- Oya as depicted in Generation Hope #2 (February 2011). Art by Greg Land.

Publication information
- Publisher: Marvel Comics
- First appearance: The Uncanny X-Men #528 (September 2010)
- Created by: Matt Fraction Kieron Gillen

In-story information
- Alter ego: Idie Okonkwo
- Species: Human mutant
- Team affiliations: X-Men in training The Lights X-Men Jean Grey School Students
- Notable aliases: The Girl Who Wouldn't Burn, The Girl Who Wouldn't Freeze, The Third Light, Temper
- Abilities: Temperature manipulation

= Oya (comics) =

Marvel Comics character

Idie Okonkwo is a superheroine appearing in American comic books published by Marvel Comics. The character first appeared in The Uncanny X-Men #528 (September 2010), in the third chapter of the "Five Lights" storyline, and was created by Matt Fraction and Kieron Gillen. She is one of the "Five Lights"—a group of mutants who manifested their abilities after the events of "Second Coming".

Originally known as Oya, Idie Okonkwo joined Cyclops' X-Men team in the "From the Ashes" relaunch, taking the new codename Temper.

==Publication history==
Oya first appeared in Uncanny X-Men #528 (September 2010) as a newly manifested mutant who is deeply conflicted about her powers. Following her introduction, she, along with Hope Summers, Velocidad, Transonic, Zero, and Primal, was featured in the series Generation Hope. She made appearances in Uncanny X-Men, Wolverine and the X-Men, All-New X-Men, and Sabretooth & The Exiles.

Idie Okonkwo appears as a main character in the X-Men relaunch "From the Ashes", where she joins the X-Men team led by Cyclops. In this storyline, she assumes the new codename of Temper. This name was chosen by writer Jed MacKay and editor Tom Brevoort, who decided that Temper sounded more like a "super hero-sounding code name" than Oya.

==Fictional character biography==
===The Third Light===
Idie is a fourteen-year-old girl from Delta State, Nigeria when her powers manifest. The first manifestation of her powers causes her village to burn down, and when she starts to freeze things as well, she is considered by the locals to be a witch. By the time Storm and Hope arrive, Idie's family and friends have been killed. Hope stabilizes Idie's powers, and Idie uses her new abilities to drive away the paramilitary group that was attempting to kill her. Idie's trauma, combined with the survivors' treatment of her, causes her to view herself as a monster.

===Schism===
Oya is one of the X-Men to attend the opening of a Mutant History Museum, a group that includes several adult and younger mutants. When the Museum is attacked by the Hellfire Club, most of the X-Men are quickly defeated as Oya hides. Wolverine and Cyclops rush towards the museum, but the Hellfire grunts set up a bomb within the museum.

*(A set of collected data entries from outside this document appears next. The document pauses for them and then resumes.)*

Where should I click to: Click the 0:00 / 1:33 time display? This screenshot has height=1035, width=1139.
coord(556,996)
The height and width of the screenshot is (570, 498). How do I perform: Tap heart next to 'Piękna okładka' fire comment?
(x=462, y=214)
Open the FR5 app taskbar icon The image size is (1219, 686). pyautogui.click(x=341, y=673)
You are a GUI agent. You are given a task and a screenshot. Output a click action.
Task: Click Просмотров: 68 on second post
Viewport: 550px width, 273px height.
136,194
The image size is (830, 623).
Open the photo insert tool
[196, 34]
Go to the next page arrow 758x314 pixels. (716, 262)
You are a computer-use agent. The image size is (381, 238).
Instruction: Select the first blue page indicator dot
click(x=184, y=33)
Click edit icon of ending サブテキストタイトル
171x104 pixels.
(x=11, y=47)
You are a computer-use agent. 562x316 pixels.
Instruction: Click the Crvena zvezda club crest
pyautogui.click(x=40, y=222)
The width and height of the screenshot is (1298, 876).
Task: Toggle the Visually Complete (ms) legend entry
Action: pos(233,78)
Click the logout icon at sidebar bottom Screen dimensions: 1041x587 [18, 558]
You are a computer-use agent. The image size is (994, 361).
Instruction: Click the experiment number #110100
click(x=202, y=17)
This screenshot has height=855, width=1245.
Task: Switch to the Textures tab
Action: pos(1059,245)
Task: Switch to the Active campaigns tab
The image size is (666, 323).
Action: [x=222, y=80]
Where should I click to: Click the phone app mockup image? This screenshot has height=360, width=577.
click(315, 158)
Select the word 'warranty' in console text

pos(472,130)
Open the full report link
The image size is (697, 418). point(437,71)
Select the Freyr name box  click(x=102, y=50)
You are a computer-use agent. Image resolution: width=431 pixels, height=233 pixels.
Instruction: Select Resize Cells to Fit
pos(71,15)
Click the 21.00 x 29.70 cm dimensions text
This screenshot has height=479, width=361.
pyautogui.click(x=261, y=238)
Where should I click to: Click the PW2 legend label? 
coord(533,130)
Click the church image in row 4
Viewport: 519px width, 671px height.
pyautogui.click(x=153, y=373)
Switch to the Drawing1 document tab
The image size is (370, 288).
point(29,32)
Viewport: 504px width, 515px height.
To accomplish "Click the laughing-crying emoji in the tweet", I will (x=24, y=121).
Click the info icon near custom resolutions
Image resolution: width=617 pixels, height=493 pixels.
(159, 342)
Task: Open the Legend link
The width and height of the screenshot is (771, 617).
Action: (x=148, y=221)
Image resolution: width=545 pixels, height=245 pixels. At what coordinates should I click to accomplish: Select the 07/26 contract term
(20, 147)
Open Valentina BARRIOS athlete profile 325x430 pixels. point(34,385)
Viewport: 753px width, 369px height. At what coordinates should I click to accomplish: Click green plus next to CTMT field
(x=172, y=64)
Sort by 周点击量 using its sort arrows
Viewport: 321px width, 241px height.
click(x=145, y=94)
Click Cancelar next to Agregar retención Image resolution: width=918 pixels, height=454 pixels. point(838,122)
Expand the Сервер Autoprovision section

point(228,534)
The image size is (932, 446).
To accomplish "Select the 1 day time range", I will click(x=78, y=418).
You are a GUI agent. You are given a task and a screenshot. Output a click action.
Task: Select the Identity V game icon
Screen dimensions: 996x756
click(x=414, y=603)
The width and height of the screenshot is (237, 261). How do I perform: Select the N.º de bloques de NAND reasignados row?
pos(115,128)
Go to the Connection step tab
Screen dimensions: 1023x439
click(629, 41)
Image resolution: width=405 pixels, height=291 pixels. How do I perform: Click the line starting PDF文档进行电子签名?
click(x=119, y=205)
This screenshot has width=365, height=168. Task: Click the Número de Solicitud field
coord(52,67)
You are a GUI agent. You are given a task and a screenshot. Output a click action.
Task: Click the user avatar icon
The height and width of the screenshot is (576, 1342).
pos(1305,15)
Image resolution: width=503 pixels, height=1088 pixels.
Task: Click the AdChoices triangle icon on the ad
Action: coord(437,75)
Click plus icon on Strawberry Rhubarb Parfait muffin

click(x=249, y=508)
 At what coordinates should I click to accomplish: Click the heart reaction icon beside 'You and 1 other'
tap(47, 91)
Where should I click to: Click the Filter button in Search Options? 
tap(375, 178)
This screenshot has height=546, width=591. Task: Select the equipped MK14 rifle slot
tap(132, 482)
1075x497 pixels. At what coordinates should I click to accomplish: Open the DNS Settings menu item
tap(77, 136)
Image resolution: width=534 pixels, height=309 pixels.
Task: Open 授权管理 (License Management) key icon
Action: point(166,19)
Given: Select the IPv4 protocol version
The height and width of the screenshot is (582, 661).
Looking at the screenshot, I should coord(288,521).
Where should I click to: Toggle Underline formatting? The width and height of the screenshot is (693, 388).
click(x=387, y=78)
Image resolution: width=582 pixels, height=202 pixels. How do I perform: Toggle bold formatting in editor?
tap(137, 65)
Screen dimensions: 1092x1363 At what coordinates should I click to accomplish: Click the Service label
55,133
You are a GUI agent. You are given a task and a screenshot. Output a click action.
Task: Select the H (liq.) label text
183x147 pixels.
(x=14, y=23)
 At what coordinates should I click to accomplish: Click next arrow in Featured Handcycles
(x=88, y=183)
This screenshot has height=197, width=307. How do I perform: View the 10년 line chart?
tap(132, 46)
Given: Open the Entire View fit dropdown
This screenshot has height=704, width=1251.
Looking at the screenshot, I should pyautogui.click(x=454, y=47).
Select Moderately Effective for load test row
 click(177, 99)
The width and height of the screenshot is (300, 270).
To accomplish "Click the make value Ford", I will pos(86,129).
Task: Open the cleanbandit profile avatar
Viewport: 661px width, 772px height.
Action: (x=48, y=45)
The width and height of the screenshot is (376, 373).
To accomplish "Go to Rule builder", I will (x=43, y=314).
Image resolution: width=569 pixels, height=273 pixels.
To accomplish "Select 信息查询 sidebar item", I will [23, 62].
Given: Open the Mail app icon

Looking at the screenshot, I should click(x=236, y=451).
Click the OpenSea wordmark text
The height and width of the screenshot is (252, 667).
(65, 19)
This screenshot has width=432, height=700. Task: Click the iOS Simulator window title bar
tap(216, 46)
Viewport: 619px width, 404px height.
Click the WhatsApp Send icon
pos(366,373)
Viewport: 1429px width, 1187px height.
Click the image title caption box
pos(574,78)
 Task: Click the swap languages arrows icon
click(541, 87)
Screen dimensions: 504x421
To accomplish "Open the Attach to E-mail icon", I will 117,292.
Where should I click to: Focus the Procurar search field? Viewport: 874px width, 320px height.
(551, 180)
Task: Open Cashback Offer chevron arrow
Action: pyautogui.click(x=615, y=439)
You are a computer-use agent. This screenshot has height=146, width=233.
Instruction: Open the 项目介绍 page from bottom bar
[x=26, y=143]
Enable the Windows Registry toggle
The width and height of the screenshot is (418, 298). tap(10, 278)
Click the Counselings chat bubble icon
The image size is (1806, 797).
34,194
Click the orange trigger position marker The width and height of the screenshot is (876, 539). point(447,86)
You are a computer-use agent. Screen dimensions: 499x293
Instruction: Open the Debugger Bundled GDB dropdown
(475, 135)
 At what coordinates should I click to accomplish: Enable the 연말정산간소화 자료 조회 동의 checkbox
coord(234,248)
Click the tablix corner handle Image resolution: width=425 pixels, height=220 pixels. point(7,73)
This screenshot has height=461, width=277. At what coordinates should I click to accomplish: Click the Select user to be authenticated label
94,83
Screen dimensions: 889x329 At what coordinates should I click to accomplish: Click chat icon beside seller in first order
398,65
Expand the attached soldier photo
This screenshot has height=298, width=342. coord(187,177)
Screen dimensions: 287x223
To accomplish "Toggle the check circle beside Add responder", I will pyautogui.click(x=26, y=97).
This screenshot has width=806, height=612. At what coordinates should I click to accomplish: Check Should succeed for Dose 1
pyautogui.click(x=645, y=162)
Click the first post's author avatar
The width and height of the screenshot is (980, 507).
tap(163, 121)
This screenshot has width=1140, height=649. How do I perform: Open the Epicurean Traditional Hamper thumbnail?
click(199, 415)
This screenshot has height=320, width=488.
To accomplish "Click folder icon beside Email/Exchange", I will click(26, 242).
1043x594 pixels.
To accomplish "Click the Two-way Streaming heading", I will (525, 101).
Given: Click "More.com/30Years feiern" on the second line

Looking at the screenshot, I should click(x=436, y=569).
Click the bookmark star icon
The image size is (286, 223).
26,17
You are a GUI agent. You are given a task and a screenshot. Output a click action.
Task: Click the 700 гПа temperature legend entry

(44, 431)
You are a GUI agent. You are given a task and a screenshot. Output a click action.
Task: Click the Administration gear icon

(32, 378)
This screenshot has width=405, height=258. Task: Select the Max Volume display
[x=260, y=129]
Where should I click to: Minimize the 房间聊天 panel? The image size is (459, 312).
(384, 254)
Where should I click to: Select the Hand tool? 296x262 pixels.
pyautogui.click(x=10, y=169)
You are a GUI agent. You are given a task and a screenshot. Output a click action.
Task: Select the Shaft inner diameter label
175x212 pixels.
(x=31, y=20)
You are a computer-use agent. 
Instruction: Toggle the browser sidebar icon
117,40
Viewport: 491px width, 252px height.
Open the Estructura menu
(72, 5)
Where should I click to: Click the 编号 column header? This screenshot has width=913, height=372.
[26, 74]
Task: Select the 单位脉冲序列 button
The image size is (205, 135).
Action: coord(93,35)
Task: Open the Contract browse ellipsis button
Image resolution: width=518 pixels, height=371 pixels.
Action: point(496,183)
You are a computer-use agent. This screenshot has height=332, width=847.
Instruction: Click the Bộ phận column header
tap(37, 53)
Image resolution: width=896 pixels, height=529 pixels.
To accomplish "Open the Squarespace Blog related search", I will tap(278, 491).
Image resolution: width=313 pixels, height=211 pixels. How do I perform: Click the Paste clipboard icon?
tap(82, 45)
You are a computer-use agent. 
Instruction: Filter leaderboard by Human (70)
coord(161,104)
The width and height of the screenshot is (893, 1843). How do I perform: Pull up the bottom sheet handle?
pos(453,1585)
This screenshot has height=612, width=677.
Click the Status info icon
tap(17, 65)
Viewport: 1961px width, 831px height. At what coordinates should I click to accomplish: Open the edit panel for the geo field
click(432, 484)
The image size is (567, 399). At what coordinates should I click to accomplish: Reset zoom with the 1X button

To Wolverine's protest, Cyclops gives Oya the go ahead to do anything she thinks necessary, and Oya kills most of the Hellfire grunts with little remorse.

===Residing on Krakoa===
When Oya and Nekra kill a group of mercenaries who were invading Krakoa by sea, they are sentenced to the Pit of Exile for breaking Krakoa's law against murder. Sabretooth formulates a plan for the group to escape the pit by channeling their consciousnesses through the island so they can manifest themselves on land. When a fight between Sabretooth and Melter almost kills everyone in the pit, Nekra and Oya are saved when Third-Eye drags their consciousnesses to the astral plane. The group discusses what they did to get thrown in the pit and whether they deserve to be there. Shortly afterwards, they meet with Cypher, who informs them that Sabretooth has betrayed them and escaped the Pit. He offers them freedom in exchange for tracking down Sabretooth. The team tracks Sabretooth to Noble Island, where they free a group of Orchis prisoners.

=== From the Ashes ===
Following the end of the Krakoan Age, Idie joins Cyclops' X-Men team and assumes the new codename of Temper.

==Powers and abilities==
Idie Okonkwo is able to manipulate temperature, which enables her to transfer heat from one area to another and generate fire and ice. In addition, her body is immune to extreme temperatures. Idie can absorb heat into herself, then release it as fire without having to simultaneously create ice. Idie is unable to create fire and ice from nothing and requires the presence of one to create the other.